Foreign Exchange Earning and Outgo
During the period under review the foreign exchange earnings and outflow were as follows:
1) Earnings USD 21,49,773.00
2) Outflow USD 21,28,277.00
30. Human Resources
Given that we are in the service industry employees remain the backbone of our service delivery and differentiation. Employees are engorged to contribute their best and appraised given feedback at regular intervals. During the year we added approximately 30 employees. Employees are given a proper orientation, training, rotation under a structured program.

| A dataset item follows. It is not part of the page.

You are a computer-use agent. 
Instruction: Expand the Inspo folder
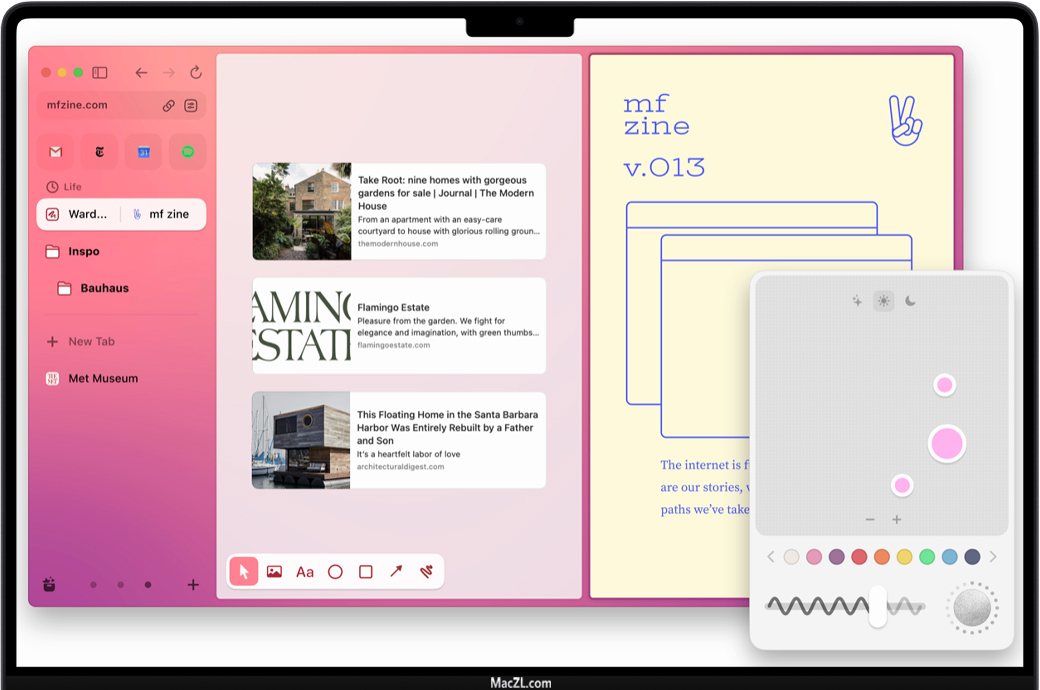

31. Directors Responsibility Statement
The Directors Responsibility Statement referred to in clause 134(3)(c) of the Companies Act, 2013, state that (a) in the preparation of the annual accounts, the applicable accounting standards had been followed along with proper explanation relating to material departures; (b) the directors had selected such accounting policies and applied them consistently and made judgments and estimates that are reasonable and prudent so as to give a true and fair view of the state of affairs of the company at the end of the financial year and of the profit and loss of the company for that period; (c) the directors had taken proper and sufficient care for the maintenance of adequate accounting records in accordance with the provisions of this Act for safeguarding the assets of the company and for preventing and detecting fraud and other irregularities; (d) the directors had prepared the annual accounts on a going concern basis; and (e) the directors had devised proper systems to ensure compliance with the provisions of all applicable laws and that such systems were adequate and operating effective.
Your Company and its directors acknowledge with gratitude the support and co-operation received from the Members/ shareholders of the Company, Bankers, Local Bodies, Customers, Suppliers, Executives, Financial Institution and Central and State Governments.